One of my neighbours came into my life like a breath of fresh air at this time and ignited me with positive energy. She was around only for six months, but those were the best days of my life, for she changed my outlook completely and showed me how to be happy. She was instrumental in encouraging us to purchase a dog, my best friend, Shadow. After she relocated, I missed her desperately, but Shadow was able to ease the pain, with his constant presence and unconditional love.

OTHER ASSOCIATIONS

My latest inspiration came in the form of Preethi Srinivasan, a quadriplegic, who is the founder of Soulfree (www.soulfree.org), a public charitable trust that is working to provide hope and improve the quality of life of persons with severe disabilities. My mother had seen a TV programme about her life's story and shared the details with me. Ever since then, I began quietly following her tweets, but never found the courage to reach out to her directly. It was only in December 2016 that I finally overcame my fear and e-mailed her, to congratulate her for her activities.

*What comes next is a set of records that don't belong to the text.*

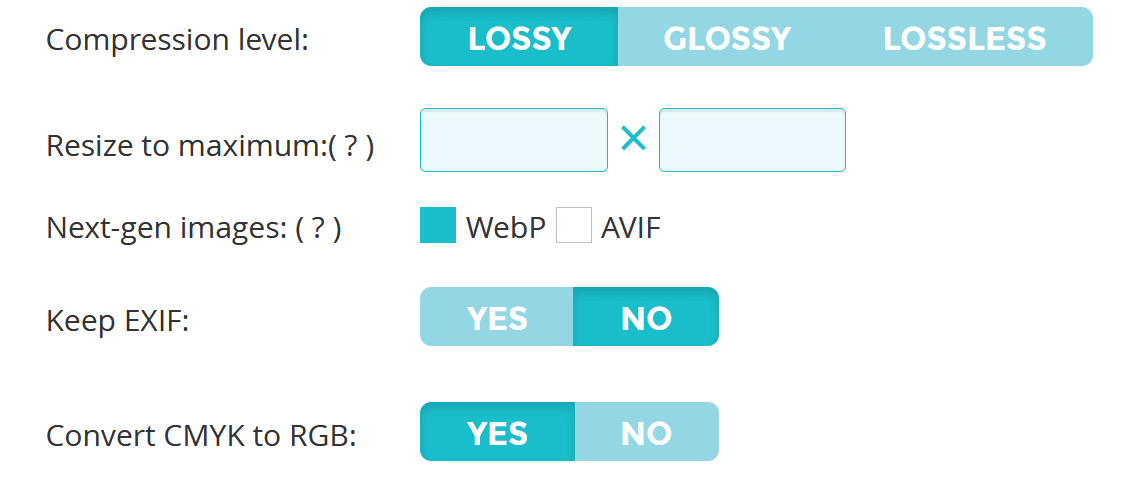This screenshot has height=499, width=1142.
Task: Open the Resize to maximum help (?)
Action: [x=351, y=147]
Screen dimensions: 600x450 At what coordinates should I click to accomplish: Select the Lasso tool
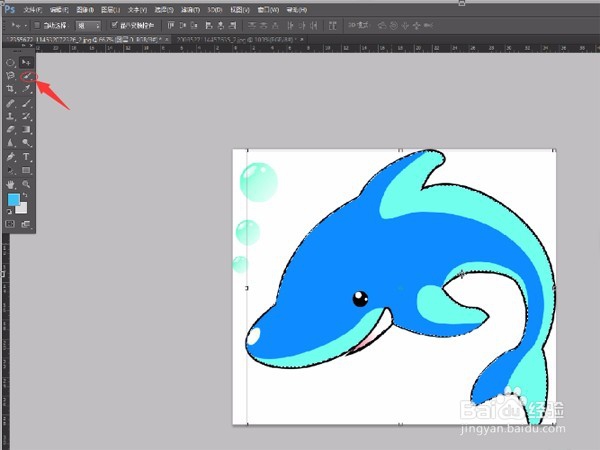point(11,75)
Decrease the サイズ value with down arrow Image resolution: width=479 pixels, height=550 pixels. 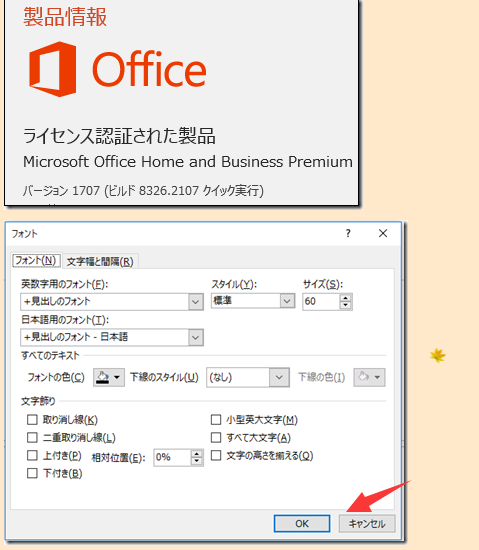click(x=346, y=305)
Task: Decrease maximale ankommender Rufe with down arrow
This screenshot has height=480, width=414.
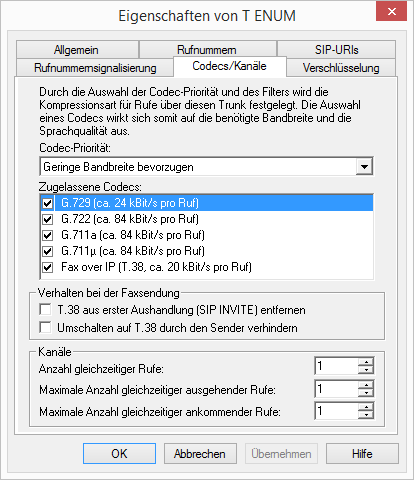Action: [366, 414]
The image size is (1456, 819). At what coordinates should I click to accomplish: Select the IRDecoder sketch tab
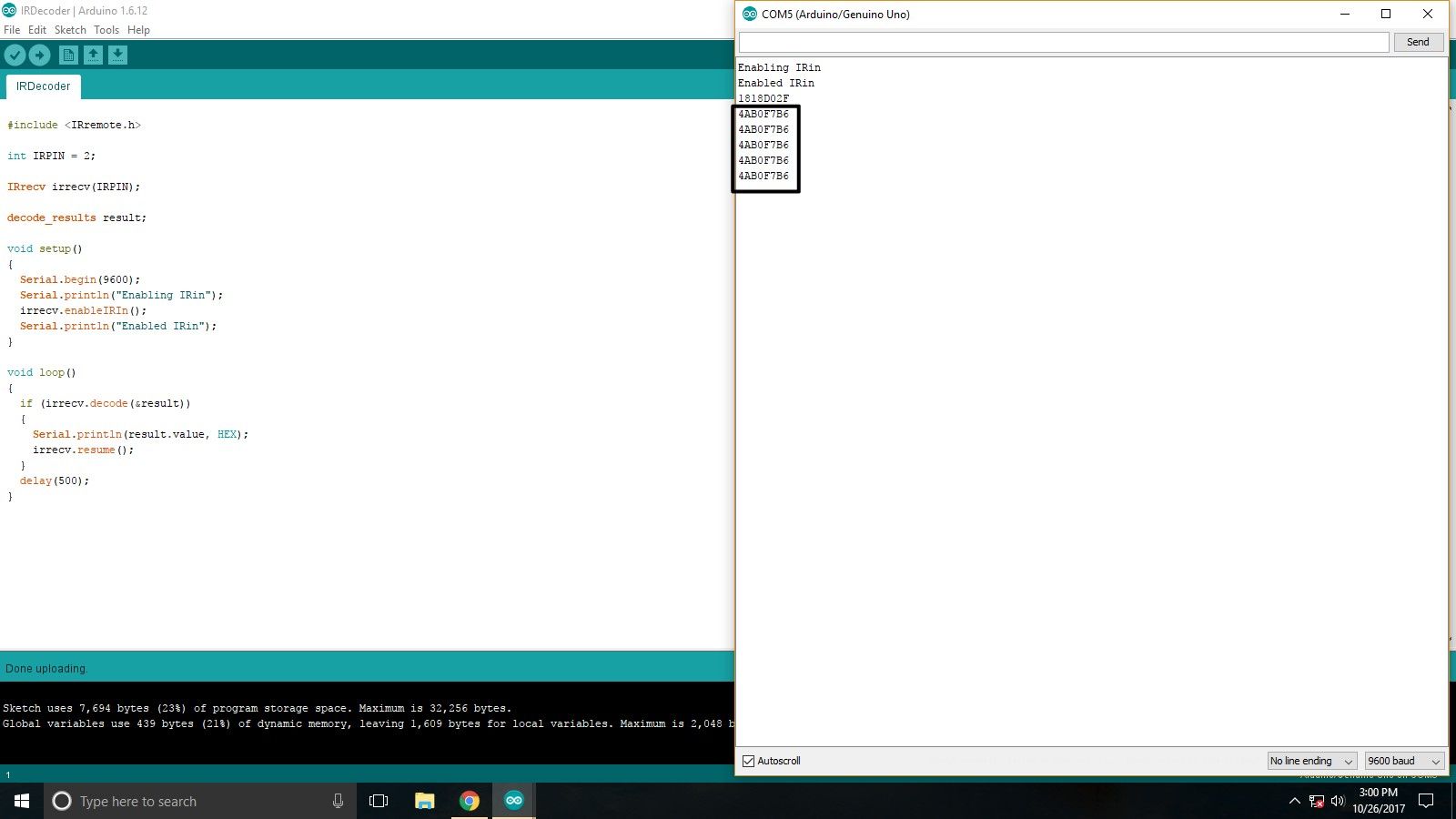43,86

Preethi was so open and friendly, she encouraged me and immediately introduced me to many others living with varying degrees of challenges. All this while, I had isolated myself from the world, and also from other persons with disabilities, but now I have the opportunity to share my struggles and challenges with others who really understand what I'm going through.

I feel like it's a new beginning for me, and that I am on a journey of Hope and discovery. The New Year holds out promises for newer associations. My physical condition may not have any cure, but the unconditional love and support of the family and acceptance of true friends can go a long way towards curing depression and discontentment. And I am blessed that I overcame my fears and learned this truth in my life.